### Brief
Please return every line of the items below that contains the word "should", with case counting.

### Entries shown
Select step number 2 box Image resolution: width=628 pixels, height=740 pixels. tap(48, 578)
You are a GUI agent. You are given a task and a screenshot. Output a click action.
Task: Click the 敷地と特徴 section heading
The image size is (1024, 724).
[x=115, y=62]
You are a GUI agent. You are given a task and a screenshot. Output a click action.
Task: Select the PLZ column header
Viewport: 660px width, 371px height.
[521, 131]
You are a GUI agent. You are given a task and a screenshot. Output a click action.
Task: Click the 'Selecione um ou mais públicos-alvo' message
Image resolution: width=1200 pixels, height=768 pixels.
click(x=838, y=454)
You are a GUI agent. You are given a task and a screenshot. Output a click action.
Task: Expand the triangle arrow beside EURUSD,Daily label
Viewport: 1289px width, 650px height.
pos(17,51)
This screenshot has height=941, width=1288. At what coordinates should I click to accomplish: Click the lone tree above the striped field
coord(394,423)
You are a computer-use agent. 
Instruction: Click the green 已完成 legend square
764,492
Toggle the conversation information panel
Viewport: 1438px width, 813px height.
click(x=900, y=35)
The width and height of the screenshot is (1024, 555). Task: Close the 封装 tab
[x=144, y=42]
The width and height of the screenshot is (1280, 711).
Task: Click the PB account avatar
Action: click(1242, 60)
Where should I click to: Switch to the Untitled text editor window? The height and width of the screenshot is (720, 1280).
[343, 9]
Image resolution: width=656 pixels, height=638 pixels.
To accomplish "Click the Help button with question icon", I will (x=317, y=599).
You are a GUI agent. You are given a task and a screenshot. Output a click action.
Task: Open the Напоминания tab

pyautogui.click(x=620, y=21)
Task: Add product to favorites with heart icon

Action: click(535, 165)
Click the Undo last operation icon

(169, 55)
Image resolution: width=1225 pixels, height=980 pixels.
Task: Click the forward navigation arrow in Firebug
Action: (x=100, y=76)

### Solution below
This screenshot has height=941, width=1288. At what coordinates should I click to accomplish: Click the lone tree above the striped field
Where should I click to: Switch to the Untitled text editor window? The height and width of the screenshot is (720, 1280).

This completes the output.